The first thing we saw was Steve Hooker, and he was dead. He lay crumpled on the ground, one knee drawn up, his six-gun still in its holster, the thong in place.
'Look!' Mims said hoarsely. He was pointing at Hooker's tracks.
He had been walking along, taking slightly shorter strides than a man of his height might have been expected to take, which made me sure he had come in here after dark. Walking on uneven ground, unfamiliar to him, a man will usually take shorter steps.
He had fallen after a few staggering steps and had gone to his hands and his knees. He had gotten up and gone on, and then had fallen again. This time when he had risen he took not more than two or three steps before he collapsed.
'Something last night,' Mims spoke in a low, awed tone. 'Sackett, I'm riding the hell out of here.'
'You wait just a minute,' I said. 'No use goin' off half-cocked.'
Nothing seemed any different from yesterday except for the body of Hooker.
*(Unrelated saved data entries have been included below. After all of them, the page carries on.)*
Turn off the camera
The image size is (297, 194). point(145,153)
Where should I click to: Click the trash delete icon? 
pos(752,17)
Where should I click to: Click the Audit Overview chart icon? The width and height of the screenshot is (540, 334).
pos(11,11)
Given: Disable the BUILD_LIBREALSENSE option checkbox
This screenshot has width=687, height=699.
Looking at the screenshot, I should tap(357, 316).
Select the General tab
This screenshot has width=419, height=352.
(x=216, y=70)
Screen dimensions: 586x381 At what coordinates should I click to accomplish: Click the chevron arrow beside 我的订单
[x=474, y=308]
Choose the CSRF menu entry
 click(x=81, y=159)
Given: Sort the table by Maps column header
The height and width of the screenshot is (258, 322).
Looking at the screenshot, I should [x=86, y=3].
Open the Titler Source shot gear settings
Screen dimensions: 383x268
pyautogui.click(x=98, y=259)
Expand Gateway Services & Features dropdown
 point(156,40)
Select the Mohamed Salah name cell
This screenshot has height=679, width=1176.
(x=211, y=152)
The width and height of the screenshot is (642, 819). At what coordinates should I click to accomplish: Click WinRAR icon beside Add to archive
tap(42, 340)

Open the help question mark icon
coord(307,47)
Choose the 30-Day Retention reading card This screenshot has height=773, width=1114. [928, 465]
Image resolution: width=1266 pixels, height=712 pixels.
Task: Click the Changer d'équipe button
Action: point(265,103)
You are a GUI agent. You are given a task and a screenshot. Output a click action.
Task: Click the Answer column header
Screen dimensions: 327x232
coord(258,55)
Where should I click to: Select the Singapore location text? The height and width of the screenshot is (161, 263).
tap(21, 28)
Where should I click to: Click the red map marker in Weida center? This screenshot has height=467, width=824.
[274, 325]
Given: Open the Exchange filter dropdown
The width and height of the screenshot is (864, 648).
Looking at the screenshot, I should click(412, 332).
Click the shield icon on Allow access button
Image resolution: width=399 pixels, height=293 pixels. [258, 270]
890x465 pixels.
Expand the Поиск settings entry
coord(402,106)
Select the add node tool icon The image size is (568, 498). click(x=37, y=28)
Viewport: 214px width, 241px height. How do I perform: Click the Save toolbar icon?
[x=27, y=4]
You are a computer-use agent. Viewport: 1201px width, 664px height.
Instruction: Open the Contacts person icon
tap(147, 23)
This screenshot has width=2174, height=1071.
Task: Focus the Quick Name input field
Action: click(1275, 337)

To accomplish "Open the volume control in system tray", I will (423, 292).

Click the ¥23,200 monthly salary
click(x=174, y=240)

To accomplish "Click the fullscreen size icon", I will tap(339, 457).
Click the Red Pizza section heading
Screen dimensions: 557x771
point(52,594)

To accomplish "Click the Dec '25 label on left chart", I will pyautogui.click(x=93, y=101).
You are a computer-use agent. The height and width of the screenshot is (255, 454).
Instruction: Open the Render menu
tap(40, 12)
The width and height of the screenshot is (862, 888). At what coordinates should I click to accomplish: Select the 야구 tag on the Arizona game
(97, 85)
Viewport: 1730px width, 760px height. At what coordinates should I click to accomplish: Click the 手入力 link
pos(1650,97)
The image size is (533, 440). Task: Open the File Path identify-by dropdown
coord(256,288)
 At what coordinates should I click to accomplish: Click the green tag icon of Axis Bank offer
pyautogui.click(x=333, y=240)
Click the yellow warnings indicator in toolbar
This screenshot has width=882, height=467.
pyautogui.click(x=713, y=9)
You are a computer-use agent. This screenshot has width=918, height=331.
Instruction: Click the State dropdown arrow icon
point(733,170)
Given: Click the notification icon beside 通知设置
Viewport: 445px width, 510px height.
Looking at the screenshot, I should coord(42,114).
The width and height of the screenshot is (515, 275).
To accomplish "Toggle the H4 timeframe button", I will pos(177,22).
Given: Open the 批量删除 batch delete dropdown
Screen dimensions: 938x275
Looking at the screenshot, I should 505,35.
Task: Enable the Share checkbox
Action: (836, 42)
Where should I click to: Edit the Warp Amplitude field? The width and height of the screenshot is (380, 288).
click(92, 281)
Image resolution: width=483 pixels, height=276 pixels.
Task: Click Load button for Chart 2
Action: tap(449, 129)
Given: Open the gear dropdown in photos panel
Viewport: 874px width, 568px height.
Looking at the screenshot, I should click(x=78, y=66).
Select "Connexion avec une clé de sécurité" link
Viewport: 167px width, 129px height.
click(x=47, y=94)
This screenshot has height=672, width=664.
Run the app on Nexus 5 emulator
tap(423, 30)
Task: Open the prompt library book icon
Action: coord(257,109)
I stepped down from the saddle and turned him over. There was no sign of a wound, no blood. His face looked puffy and had a kind of bluish color to it, but that might have been the effect of the early light, or it might have been my imagination.
The low clouds that had come with daybreak hung over the Rabbit Ears, and tails of mist drifted past them. The canyon was a gloomy place at any time with its dark, basaltic rock and the uncanny stillness. I heard no sound at all, and saw no birds, no small animals.
What was it the Mexican had told me that night on the Neuces?
The gold had been pushed into a hole under a boulder, and rocks had been caved in over it. A cross had been scratched on the rock. Forty years or more had passed since the day that happened--I didn't have a sure idea when it was that Nathan Hume had been caught in this trap and massacred.
'Look for a white cross, Mims,' I said, keeping my voice low, not knowing who there might be listening. 'The sort of thing a man would scratch on a rock if he was in a hurry.'
We both saw it at the same moment and started our horses toward it.
The gray clouds seemed darker and lower still, and there was a hint of dampness in the air. I did not like the feel of it; I did not like anything about this strange, haunted place.
Dropping my Winchester into the boot, I swung down from the saddle, and tied the dun to some stiff brush nearby. I loosened the thong from my six-shooter, then walked into the hollow where the boulder stood. At the base of it, below the scratched cross, was a jumble of rumbled rock.
I looked all around. 'Keep a sharp lookout, Mims,' I said. 'Don't watch me--watch for them.'
'I wonder where that girl is?' Mims said in a worried tone. 'She'd no call to go traipsing off like that.'
'Let's get the gold. Then we'll hunt for her. I've got a hunch she can take care of herself.'
The hiding place was logical enough. Men defending themselves from Indians would probably retreat to just such a place as this. It would have seemed a good place to make a stand, although Indians up on the rim could have covered them with rifle fire.
One by one I started moving the rocks, most of them slabs, or boxilders from head-size on up. I worked as fast as a body could, but I was trying to make as little noise as possible. It was not so much that I suspected anybody was close by, but there was something about that canyon that made a man want to walk softly and speak in a low tone.
My head, which had only stopped aching the day before, started in again now, and my breathing was bad.